WHAT YOU ARE ASKED TO DO >>
Repeat, line for line, only the span that opens at the "The width and height of the screenshot is (2160, 1332)." line and closes at the final line below. Skip the pictures.

[Dataset entries]

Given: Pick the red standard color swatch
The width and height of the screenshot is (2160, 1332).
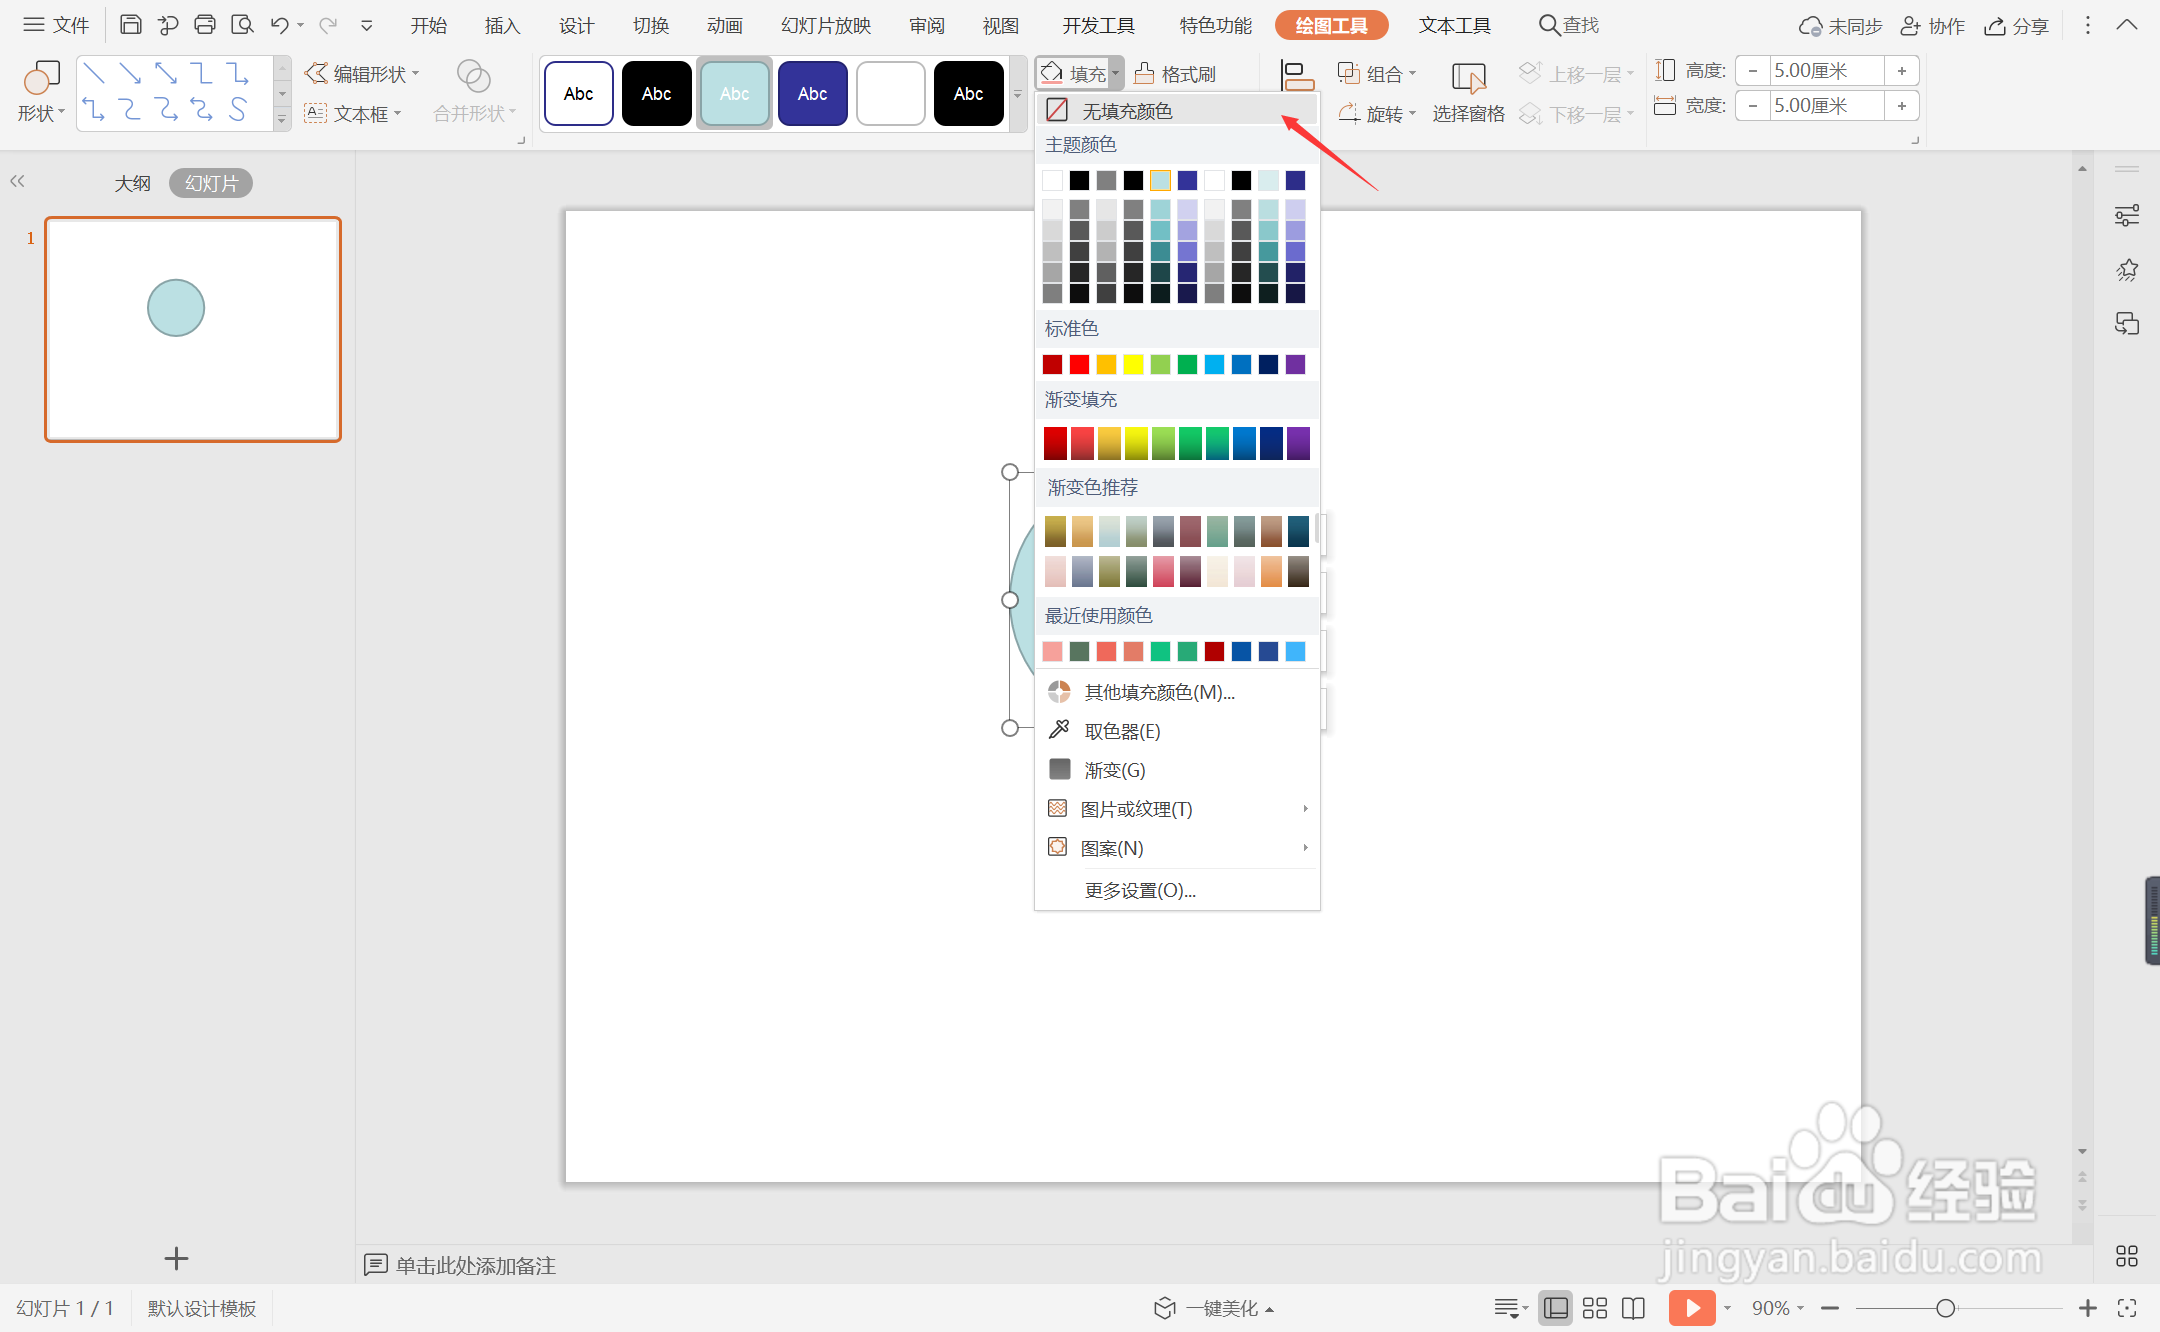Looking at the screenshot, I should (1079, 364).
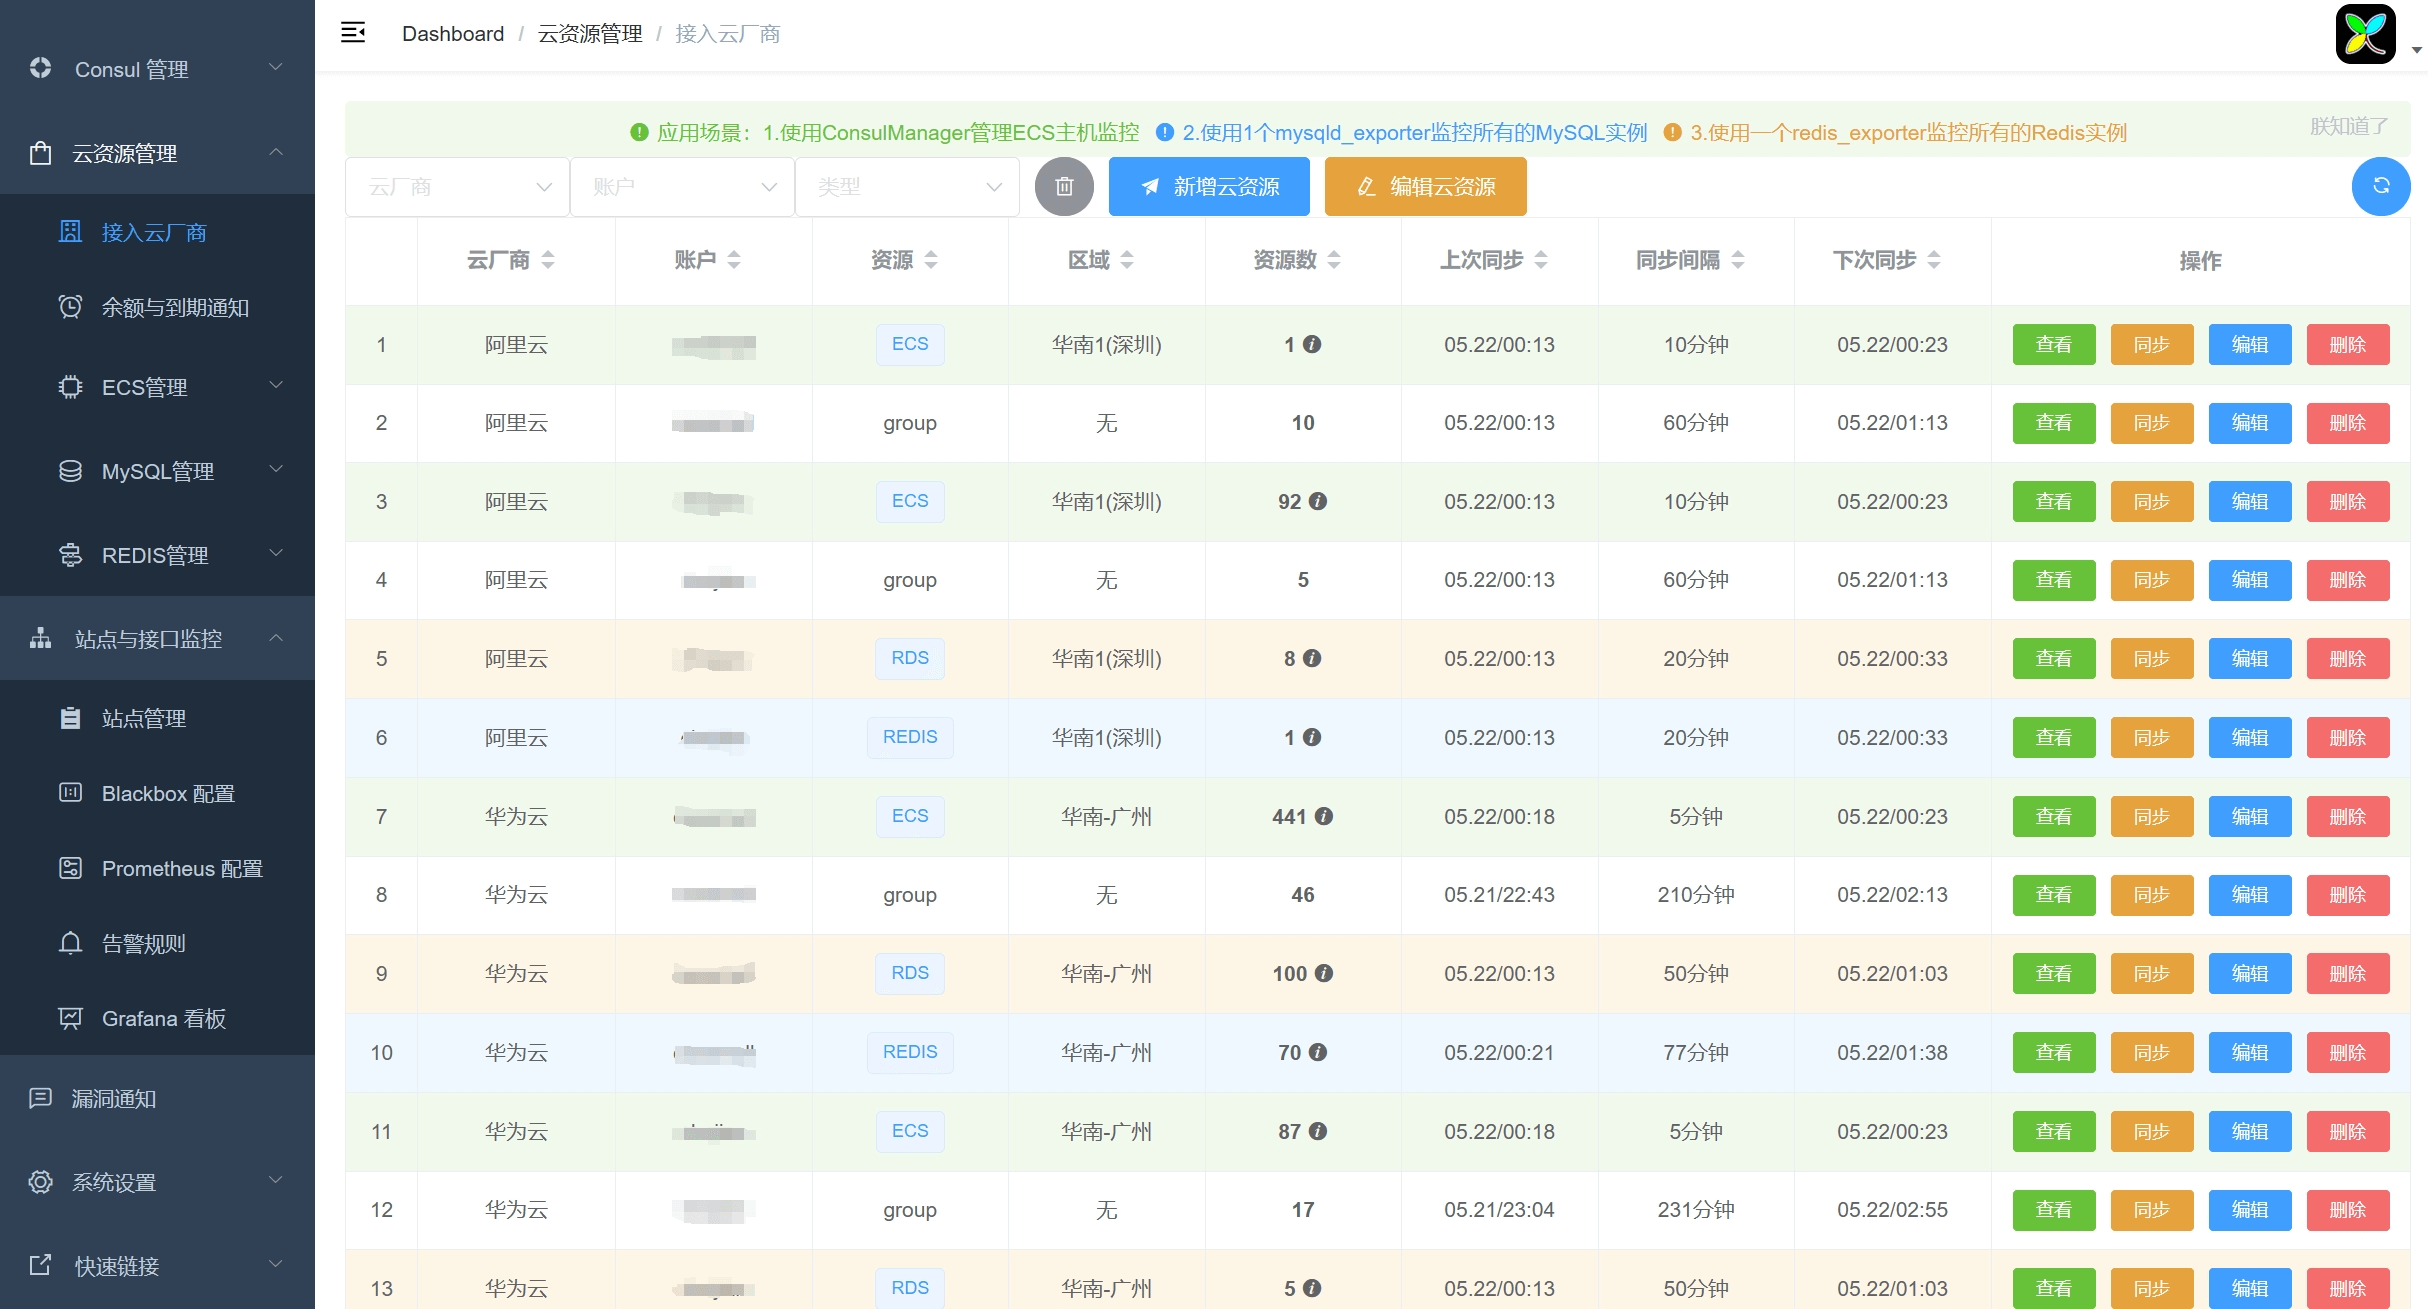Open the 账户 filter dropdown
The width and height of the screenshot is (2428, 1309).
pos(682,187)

YOUR SOLUTION >>
The width and height of the screenshot is (2160, 1332).
Looking at the screenshot, I should (1079, 364).
Open the 账户 filter dropdown
The width and height of the screenshot is (2428, 1309).
pos(682,187)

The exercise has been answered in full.